▸ Material to process:
________________________

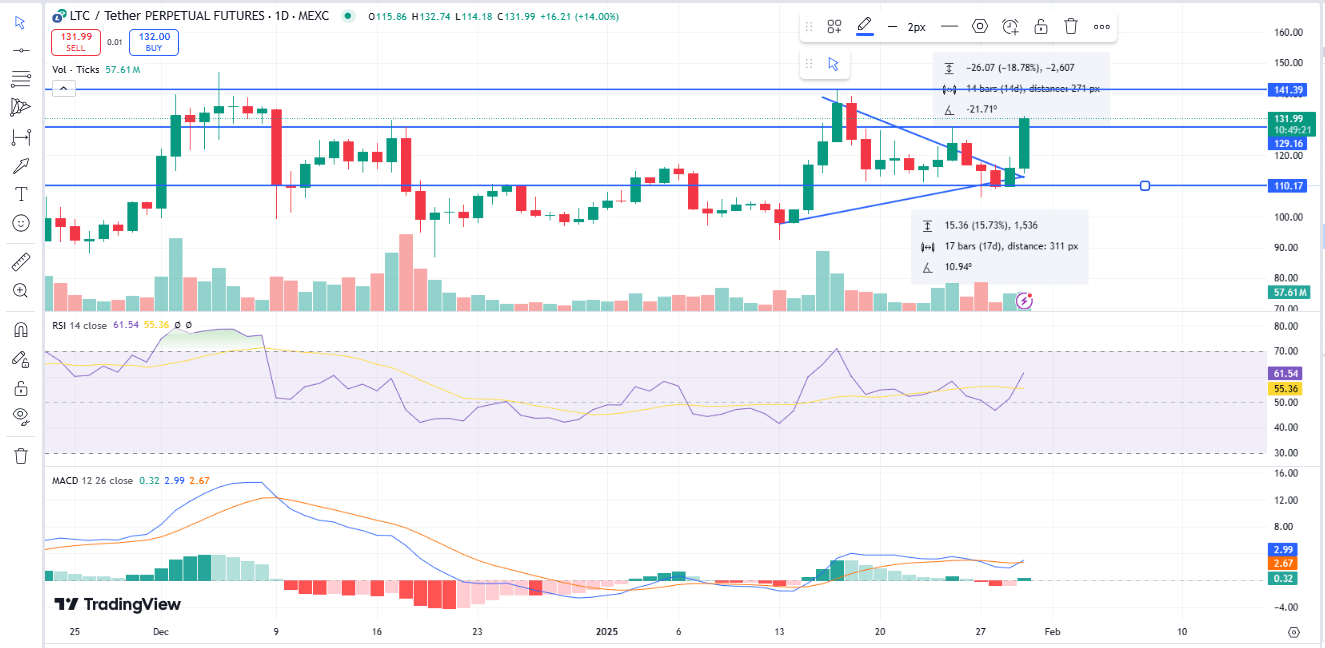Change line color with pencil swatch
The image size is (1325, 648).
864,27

________________________

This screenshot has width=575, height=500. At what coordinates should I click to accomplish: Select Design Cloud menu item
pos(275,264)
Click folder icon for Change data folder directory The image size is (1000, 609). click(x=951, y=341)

________________________

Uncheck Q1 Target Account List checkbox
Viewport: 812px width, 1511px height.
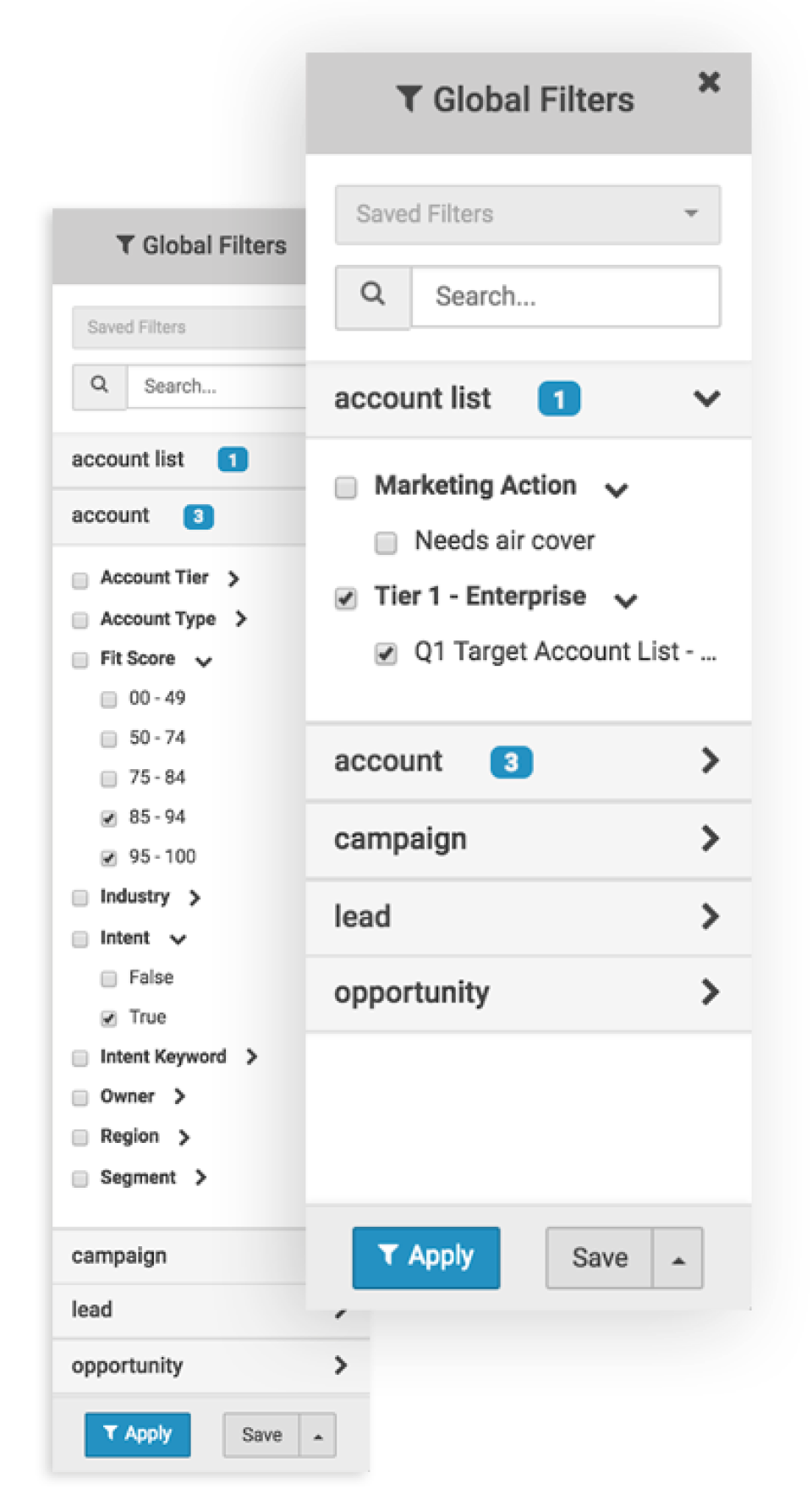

________________________

▸ Your assignment: Give the exact lines, and only those, from the line containing "This screenshot has" through the line containing "Click folder icon" in the entries above.

▸ Result:
This screenshot has width=575, height=500. At what coordinates should I click to accomplish: Select Design Cloud menu item
pos(275,264)
Click folder icon for Change data folder directory The image size is (1000, 609). click(x=951, y=341)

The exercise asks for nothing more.